Answer
We prove that $f\left( x \right) = {{\rm{e}}^{ - x}}$ is represented by its Maclaurin series $\mathop \sum \limits_{n = 0}^\infty \dfrac{{{{\left( { - 1} \right)}^n}{x^n}}}{{n!}}$ for all $x$.
Work Step by Step
From Table 2 we have
${{\rm{e}}^x} = \mathop \sum \limits_{n = 0}^\infty \dfrac{{{x^n}}}{{n!}} = 1 + x + \dfrac{{{x^2}}}{{2!}} + \dfrac{{{x^3}}}{{3!}} + \dfrac{{{x^4}}}{{4!}} + \cdot\cdot\cdot$, ${\ \ \ }$ converges for all $x$.
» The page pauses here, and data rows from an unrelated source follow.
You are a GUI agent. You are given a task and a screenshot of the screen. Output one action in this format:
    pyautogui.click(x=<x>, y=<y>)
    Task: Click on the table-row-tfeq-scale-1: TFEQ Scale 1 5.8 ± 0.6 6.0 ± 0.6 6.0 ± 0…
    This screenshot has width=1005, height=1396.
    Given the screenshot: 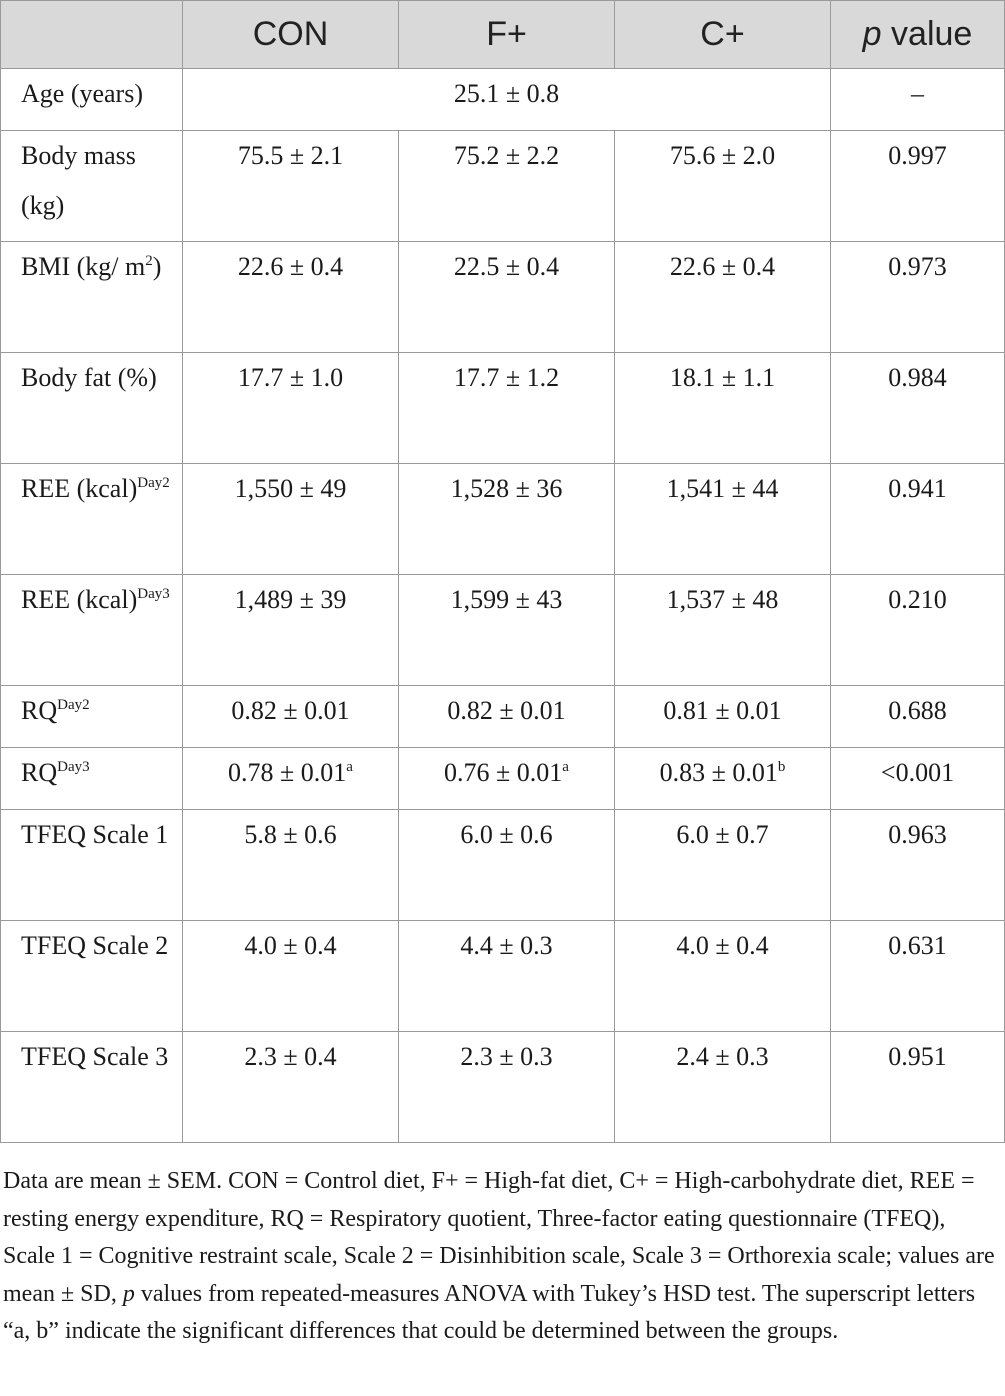 What is the action you would take?
    pyautogui.click(x=502, y=865)
    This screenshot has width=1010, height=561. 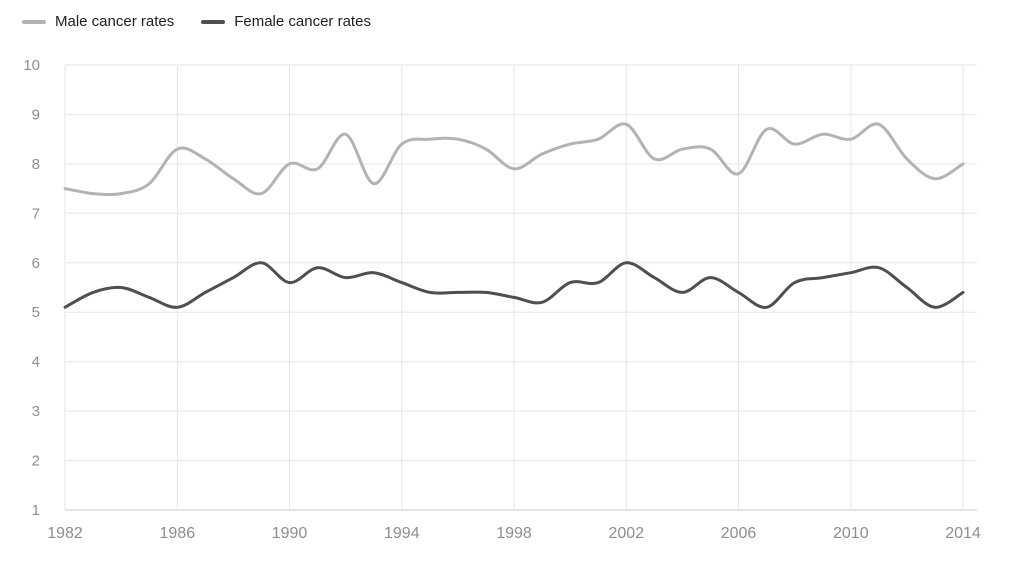 What do you see at coordinates (302, 22) in the screenshot?
I see `female-legend-label: Female cancer rates` at bounding box center [302, 22].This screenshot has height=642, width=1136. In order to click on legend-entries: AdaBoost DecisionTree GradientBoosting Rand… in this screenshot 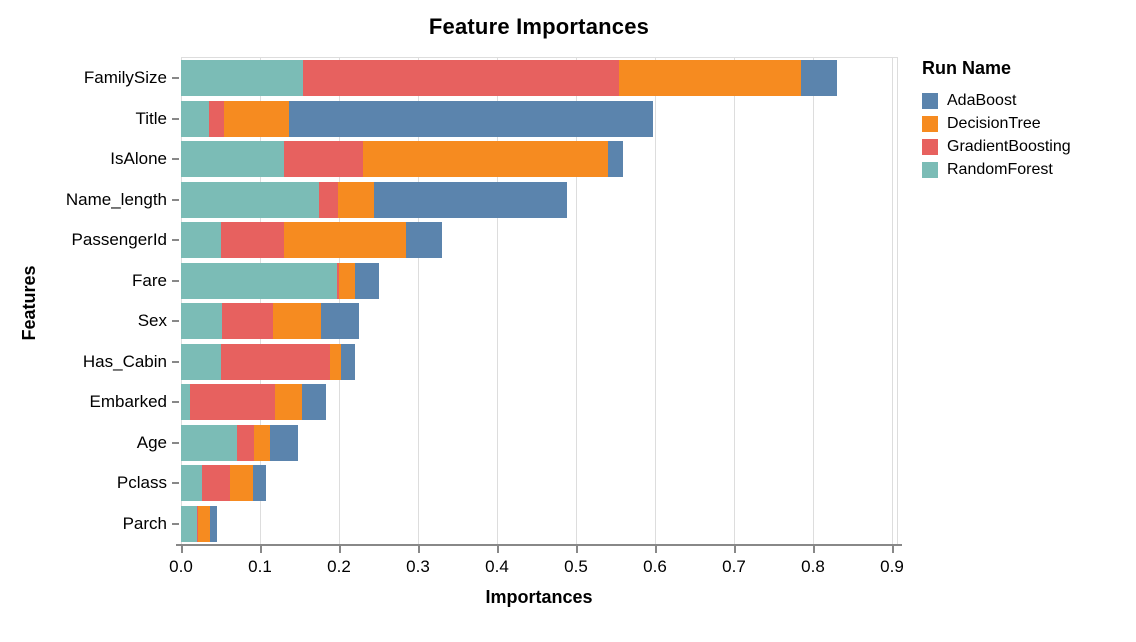, I will do `click(996, 135)`.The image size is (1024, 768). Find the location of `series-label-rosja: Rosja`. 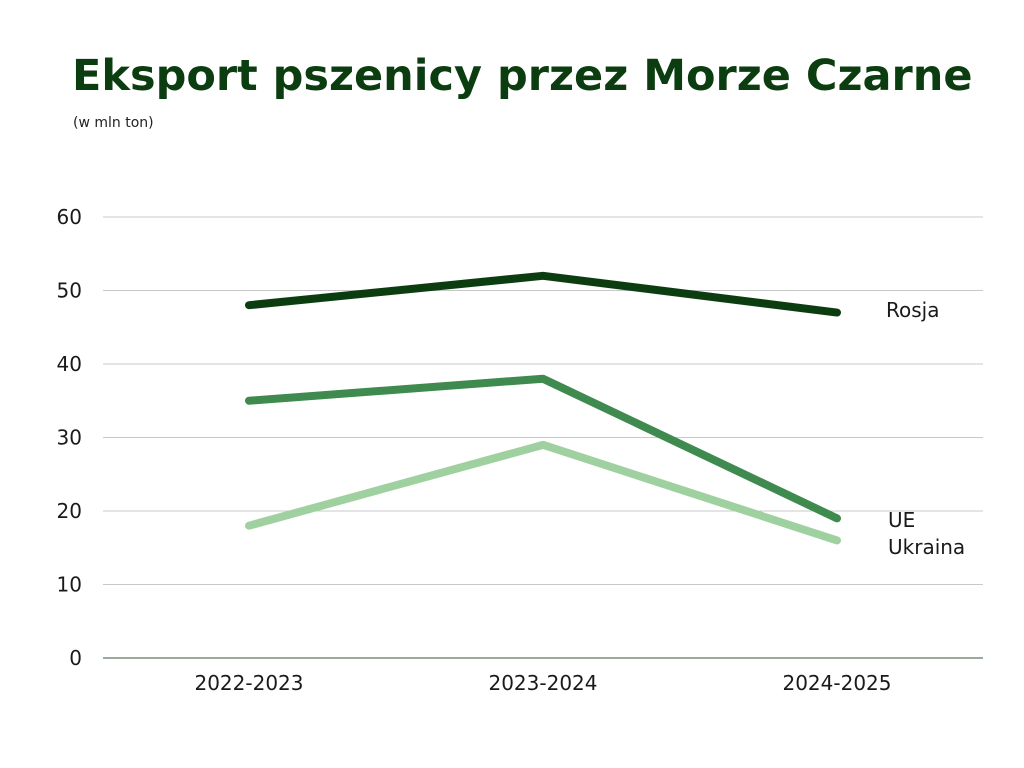

series-label-rosja: Rosja is located at coordinates (912, 310).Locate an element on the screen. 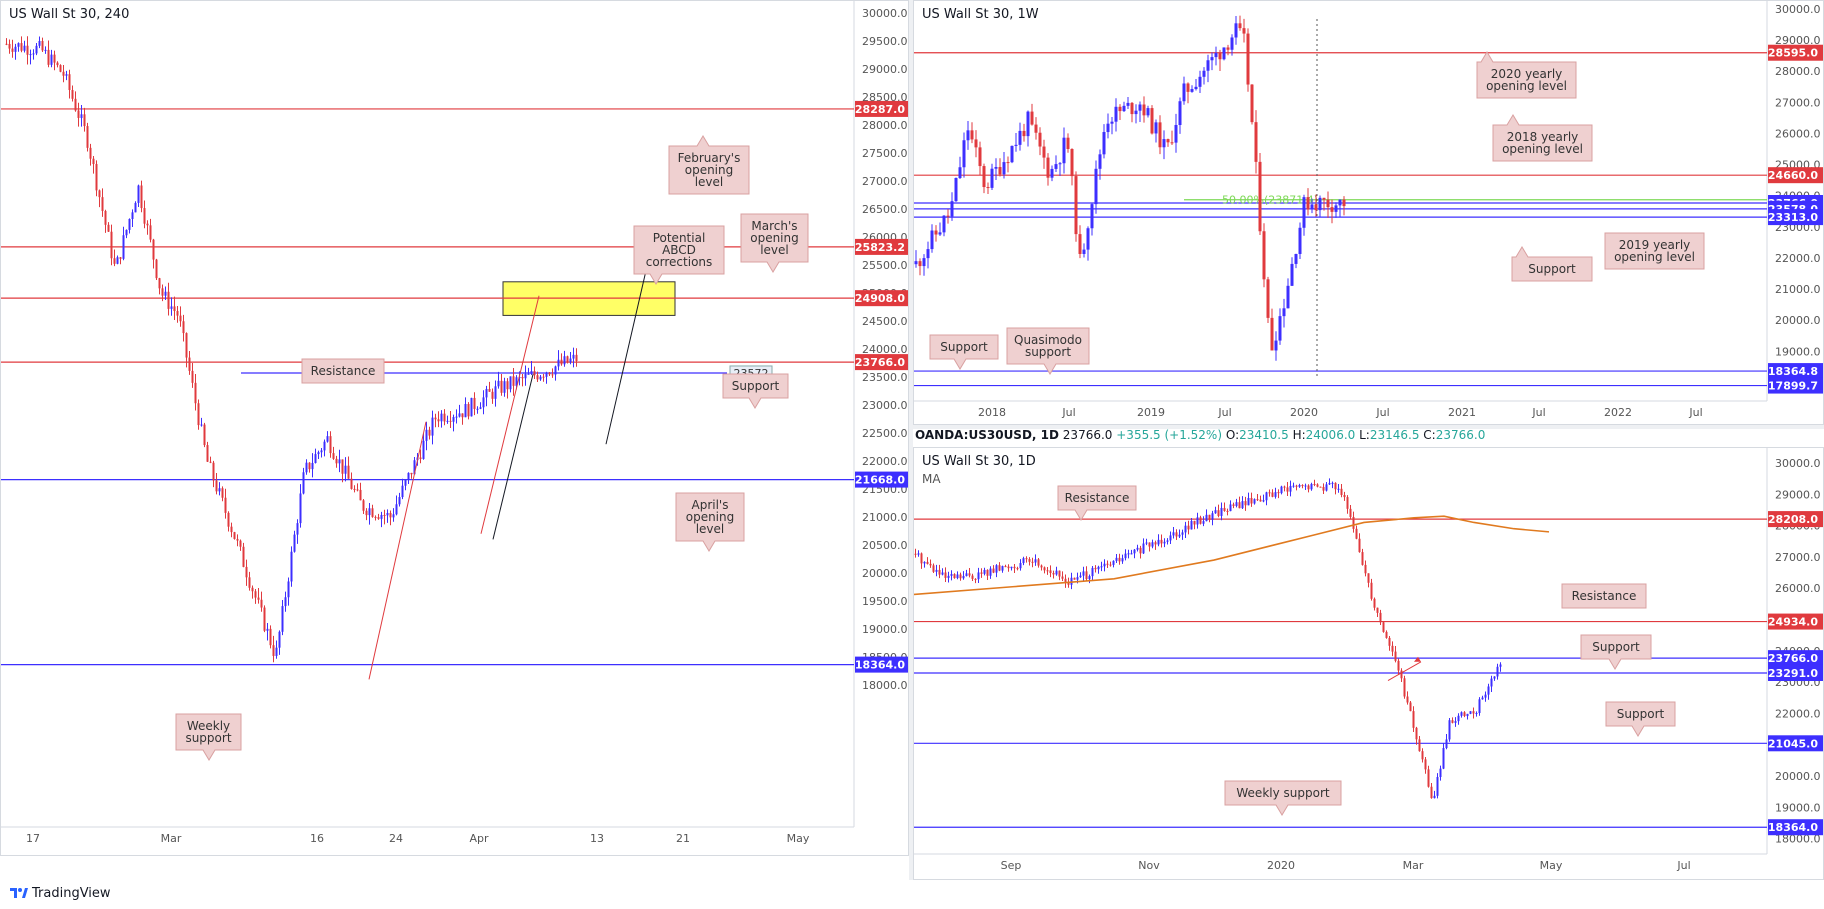 Image resolution: width=1824 pixels, height=909 pixels. symbol-label: OANDA:US30USD, 1D is located at coordinates (987, 435).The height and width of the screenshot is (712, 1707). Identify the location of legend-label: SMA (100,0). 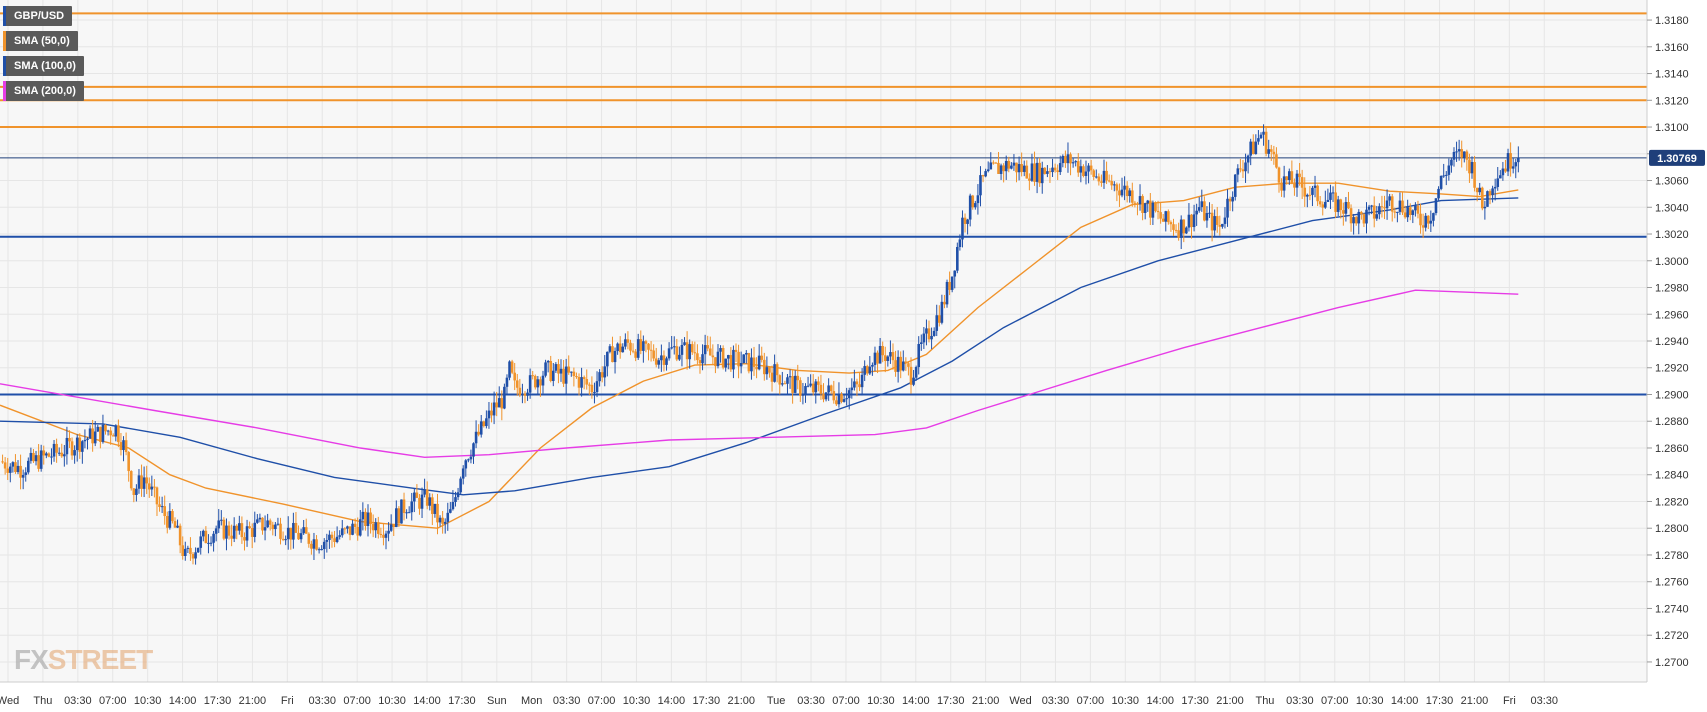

In Example 3 it is shown that ${{\rm{e}}^x}$ is represented by the Maclaurin series $\mathop \sum \limits_{n = 0}^\infty \dfrac{{{x^n}}}{{n!}}$.
Substituting $-x$ for $x$ in the series above gives
$f\left( x \right) = {{\rm{e}}^{ - x}} = \mathop \sum \limits_{n = 0}^\infty \dfrac{{{{\left( { - 1} \right)}^n}{x^n}}}{{n!}}$
Therefore, $f\left( x \right) = {{\rm{e}}^{ - x}}$ is represented by its Maclaurin series $\mathop \sum \limits_{n = 0}^\infty \dfrac{{{{\left( { - 1} \right)}^n}{x^n}}}{{n!}}$ for all $x$.